Siendo una cani adolescente, ya hacía textos por encargo para las romanticonas historias de mis compañeras de clase. Aún no cobraba por ello, pero me divertía muchísimo. Ahora me sigo divirtiendo, pero tengo que pagar el precio de ser adulta. Tenía doce años cuando me apunté a teatro y jamás volví a bajarme del escenario. Con diecisiete monté mi primera compañía, en la que ejercía de actriz, directora y dramaturga. Yo lo quería todo, pero la templanza me propuso repartir el pastel para que la ansiedad no tuviera el papel protagonista.

Me gradué en Interpretación Textual por la Escuela Superior de Arte Dramático de Sevilla, donde tuve mis primeras catarsis conscientes. Hoy sigo siendo actriz, directora y dramaturga, pero también elegí convertirme en escritora, recitadora, rapera, tallerista, acompañante y terapeuta porque lo sigo queriendo todo.

En fin, en mi vida, básicamente y muy a grandes rasgos, la lío parda con el arte, que es lo que más me gusta hacer después de comer las papas aliñás de mi mare, tú sabes, cada cosa siempre en su lugar.

He autopublicado seis libros y dos ediciones espaciales que se me han caído de la boca casi sin darme cuenta. Los he llevado por el mundo para lanzarlos por los aires o hacerlos candela durante un total de nueve años, y ahora descansan del viaje que nos hemos inventado. Cientos de shows autogestionados por todo el país.
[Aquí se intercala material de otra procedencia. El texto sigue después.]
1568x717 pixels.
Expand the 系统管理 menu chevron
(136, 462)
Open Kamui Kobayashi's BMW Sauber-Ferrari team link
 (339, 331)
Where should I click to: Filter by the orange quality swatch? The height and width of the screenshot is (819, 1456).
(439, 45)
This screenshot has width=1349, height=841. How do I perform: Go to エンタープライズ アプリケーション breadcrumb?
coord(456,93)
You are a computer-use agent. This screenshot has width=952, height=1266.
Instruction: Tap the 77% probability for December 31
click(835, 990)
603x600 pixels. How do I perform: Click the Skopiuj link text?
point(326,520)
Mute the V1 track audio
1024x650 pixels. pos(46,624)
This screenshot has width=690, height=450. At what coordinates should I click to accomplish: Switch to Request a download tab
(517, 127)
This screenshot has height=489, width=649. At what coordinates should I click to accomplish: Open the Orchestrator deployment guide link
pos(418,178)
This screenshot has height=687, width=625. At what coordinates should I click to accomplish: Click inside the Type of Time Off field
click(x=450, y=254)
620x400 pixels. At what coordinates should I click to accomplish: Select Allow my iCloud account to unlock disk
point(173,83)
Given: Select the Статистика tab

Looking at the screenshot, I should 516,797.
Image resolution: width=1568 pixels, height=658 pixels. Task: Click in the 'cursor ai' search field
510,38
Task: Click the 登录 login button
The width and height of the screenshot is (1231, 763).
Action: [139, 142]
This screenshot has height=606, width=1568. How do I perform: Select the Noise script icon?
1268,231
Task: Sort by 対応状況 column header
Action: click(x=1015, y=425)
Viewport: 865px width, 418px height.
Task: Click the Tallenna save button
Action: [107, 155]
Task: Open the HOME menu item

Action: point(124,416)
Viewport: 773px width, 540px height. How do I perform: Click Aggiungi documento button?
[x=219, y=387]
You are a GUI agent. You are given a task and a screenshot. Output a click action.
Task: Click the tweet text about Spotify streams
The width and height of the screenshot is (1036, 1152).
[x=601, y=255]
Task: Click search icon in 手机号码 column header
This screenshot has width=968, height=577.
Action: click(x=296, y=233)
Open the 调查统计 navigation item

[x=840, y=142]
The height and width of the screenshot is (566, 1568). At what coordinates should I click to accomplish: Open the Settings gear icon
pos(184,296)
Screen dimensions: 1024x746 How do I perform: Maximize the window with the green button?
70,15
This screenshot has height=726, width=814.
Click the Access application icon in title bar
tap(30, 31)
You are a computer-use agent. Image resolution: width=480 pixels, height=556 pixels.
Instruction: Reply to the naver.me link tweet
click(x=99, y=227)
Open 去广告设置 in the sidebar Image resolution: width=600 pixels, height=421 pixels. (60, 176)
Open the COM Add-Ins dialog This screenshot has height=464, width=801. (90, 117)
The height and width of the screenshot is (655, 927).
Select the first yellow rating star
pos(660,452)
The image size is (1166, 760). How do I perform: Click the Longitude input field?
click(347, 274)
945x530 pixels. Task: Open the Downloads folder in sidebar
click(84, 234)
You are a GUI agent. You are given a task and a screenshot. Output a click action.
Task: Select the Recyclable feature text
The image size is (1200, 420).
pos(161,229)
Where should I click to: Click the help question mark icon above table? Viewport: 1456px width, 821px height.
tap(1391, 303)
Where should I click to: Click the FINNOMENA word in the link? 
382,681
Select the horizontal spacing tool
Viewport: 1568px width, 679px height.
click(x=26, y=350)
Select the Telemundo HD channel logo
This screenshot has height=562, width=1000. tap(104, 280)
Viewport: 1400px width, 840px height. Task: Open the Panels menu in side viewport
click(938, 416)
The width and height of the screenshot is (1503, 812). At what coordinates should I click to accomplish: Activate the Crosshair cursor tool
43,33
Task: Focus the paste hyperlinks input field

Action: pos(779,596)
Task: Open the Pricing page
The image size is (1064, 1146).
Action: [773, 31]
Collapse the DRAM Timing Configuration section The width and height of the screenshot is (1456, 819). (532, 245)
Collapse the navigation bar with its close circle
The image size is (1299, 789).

Miles de ojos dándome la bienvenida.

Desde que llegué a este mundo me avala lo de no creer en ningún poder que esté fuera de mi cuerpo, y aunque eso también me ha costado la censura, la crítica y el sabotaje, sigo siendo experta en lo que me sale del coño, y ahí descanso.

En fin, lo que os contaba, que el verbo crear que es lo que más me gusta hacer después de comer las papas aliñás de mi mare, tú sabes, cada cosa siempre en su lugar.